Comment by John Cooper
2015-03-30 15:33:06

I’m interested in the Negroid features of the skull. Often racial claims about the ancient Egyptians have a less than convincing they-lived-in-Africa-so-they-were-Black reasoning behind them, but judging from the eye sockets, the wide bridge to the nose, and what I can see of the upper jaw, we do have a Black pharaoh here.

 
Comment by soph
2015-03-31 02:01:11

Skull features of in particular Egyptian Pharaos should probably be handled with care. Of which colour -would you say- are people like e.g. Mariah Carey ? A mix of people from ‘far south’ and ‘the northeast’ in northern Africa is actually no real surprise. Have a look at Tiye, mother of Akhenaten and Tut’s own nanna.

What a pity that there is no view at the skull from the LEFT side, where apparently something cracked his frontal bone. The wound revealed by the TOP view, the one that is marked on the left with an ‘A’, however, seems to be the blunt impact of a club. Unsure if a stone axe could possibly have done it, this does not look like a cut at all. The marks at his ankle and knee, of course, are clear cuts.
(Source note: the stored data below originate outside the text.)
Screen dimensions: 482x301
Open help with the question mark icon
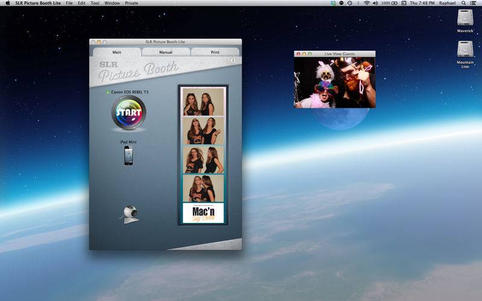(233, 61)
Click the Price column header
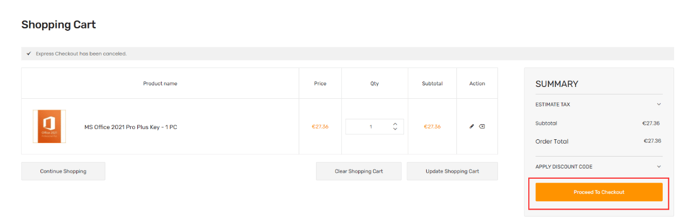The image size is (686, 223). coord(320,84)

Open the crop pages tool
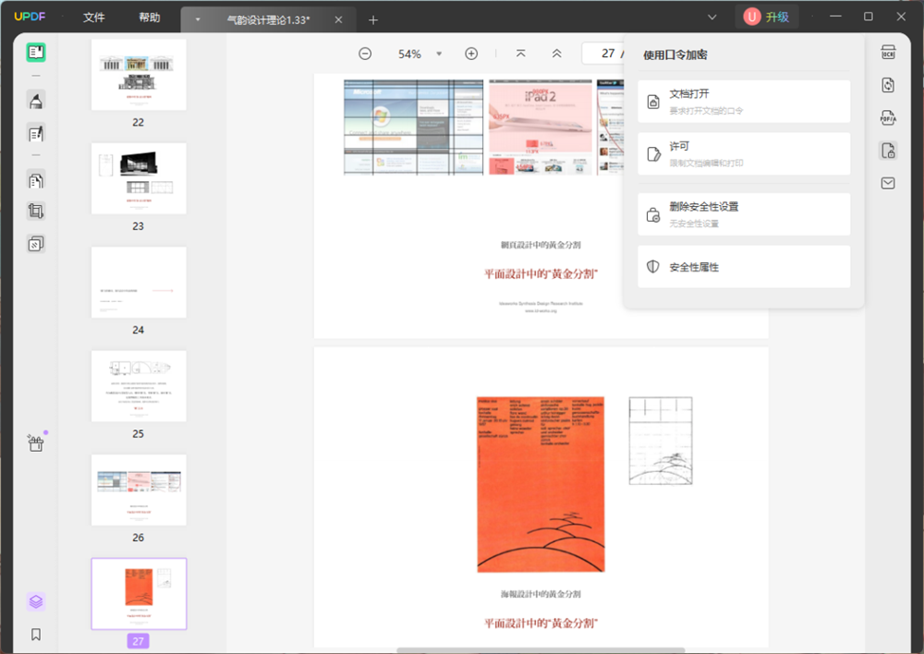tap(36, 212)
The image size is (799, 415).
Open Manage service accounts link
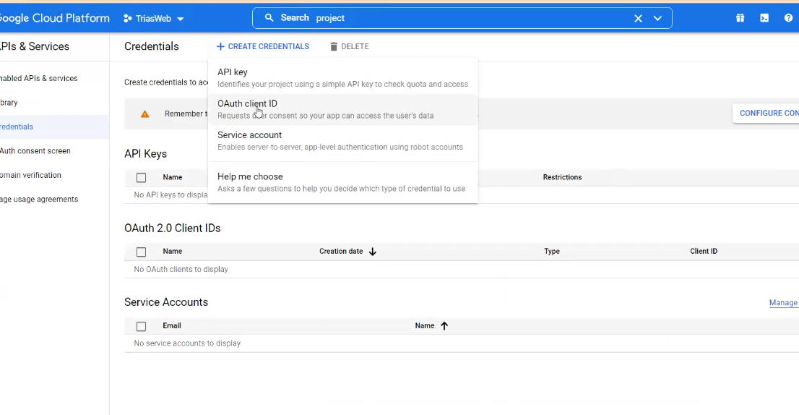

Indeed, he seems to have been attacked by foot soldiers, successfully unhorsed (dehorsed ?) and then finished off, maybe similar to a light armoured medieval knight under attack by revolting peasants or foot soldiers without bows and arrows. His legs might have been indeed unprotected.

 
Comment by CinTam
2015-03-31 14:25:17

Fascinating! Started looking at other pharaohs online after reading this and apparently there is a lot of controversy over whether Ramesses II was red-haired or not!

Comment by livius drusus
2015-03-31 21:10:17

I didn’t realize it was still a controversy. I thought they’d found he was indeed a natural redhead by examining hairs under a microscope.

 
 
Comment by Lauriana
2015-04-03 02:07:36

Fascinating. I was very surprised to read about the riding, which is indeed the only thing that makes sense considering the injuries.
I’ve read enough about ancient Egypt to know horses were not used in the Old and Middle Kingdom and the elite fought from chariots in the New Kingdom. However, the intermediate times were troubled eras which saw a lot of fighting and a lot of influence from outside Egypt.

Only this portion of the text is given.